▸ **Prompt 1**
According to the column on Madame Chiang Kaishek, in what year did she marry Chiang Kaishek?
▸ **Prompt 2**
Reproduce the column on Madame Chiang Kaishek verbatim, from "The accent was" to "a London newspaper.".
▸ **Prompt 3**
Pick up the column on Madame Chiang Kaishek after its final sentence and continue writing it.

▸ **Extract**
From: LindyBill  Respond to of 793731
 
I talked about China in a recent post. Good column by Derbyshire on the subject.
_________________________________________________

October 28, 2003, 8:20 a.m.
Wife to a Footnote
The passing of Madame Chiang Kaishek.

I imagine the death of Madame* Chiang Kaishek** barely registered with any non-Chinese person much under the age of 60. The lady was 105 years old, and had not been in the news in any interesting way since 1988, when she made an unsuccessful attempt to interfere in Taiwan politics. She had not had any real prominence in the minds of most Americans since the 1940s, when her husband ruled China. Chiang's rule ended in 1949, when he lost the Chinese civil war to Mao Tsetung's Communists. Chiang fled to Taiwan with his entourage and the remnants of his army. He became a footnote to history, and Madame Chiang the wife of a footnote.

Madame Chiang was born Soong Mayling, the fourth child of a Shanghai millionaire who had done most of his growing up in the U.S.A., under the care of missionaries. She herself came to the States at age ten. She spent five years at a private school in Georgia before going to Wellesley, where she was a student 1913-17. All her life she spoke flawless American English with a slight Scarlett O'Hara accent.

The accent was not the only resemblance. Mayling was a pretty, social, and strong-willed woman, with few scruples about method when she was determined to get her way. Though she was famous for saying that "The only thing oriental about me is my face," her destiny was always bound up with China's. This was true even before she married Chiang Kaishek in 1927; her father had helped finance Sun Yatsen's 1911 revolution, the one that brought down the last imperial dynasty. The story of her family has been very well told by Sterling Seagrave, in a book I reviewed some years ago for a London newspaper.

So far as Madame Chiang and her husband are remembered at all by Americans nowadays, it is with some distaste. Before explaining why, I had better include my standard disclaimer.

▸ **Available data**
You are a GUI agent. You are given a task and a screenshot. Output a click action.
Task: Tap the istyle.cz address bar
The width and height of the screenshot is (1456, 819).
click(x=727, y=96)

▸ **Exercise response 1**
1927

▸ **Exercise response 2**
The accent was not the only resemblance. Mayling was a pretty, social, and strong-willed woman, with few scruples about method when she was determined to get her way. Though she was famous for saying that "The only thing oriental about me is my face," her destiny was always bound up with China's. This was true even before she married Chiang Kaishek in 1927; her father had helped finance Sun Yatsen's 1911 revolution, the one that brought down the last imperial dynasty. The story of her family has been very well told by Sterling Seagrave, in a book I reviewed some years ago for a London newspaper.

▸ **Exercise response 3**
In writing about 20th-century Chinese history, one needs to proceed with great care. You can never be too skeptical about what you read. Neither of the two major regimes that held power in post-imperial China tolerated free inquiry; both employed very skilful propagandists; both had foreign shills working for them who were either well paid — Madame Chiang's brother Paul ("T.V. Soong") may have been the richest person in the world in the early 1940s — or ideologically committed to the viewpoint they were propagating, or both. Even after the mid-century shills had laid down their pens and more objective observers came along, the secondary sources were so corrupted that it needed a diligent scholar indeed to get to the bottom of things.

For example: One of the people who attempted to teach me Chinese was a lady named Anne Chang, whose husband had served on Chiang Kaishek's personal staff during the Chinese civil war of 1945-49. The first time I had dinner with the Changs, I prepped up by reading a biography of Chiang Kaishek I got from the local library. The biography — I forget the author's name — was unfriendly. To illustrate what a control freak Chiang was, the author noted that he made all the members of his staff practice calligraphy for an hour every day. I mentioned this at dinner with the Changs. "Nonsense," said Mr. Chang. "I was on the Generalissimo's staff for three years, and he never made me practice calligraphy." Was the biographer a liar? Or was he an honest man taken in by dishonest secondary sources? Or was Mr. Chang telling a fib out of loyalty to his old boss? I have no clue.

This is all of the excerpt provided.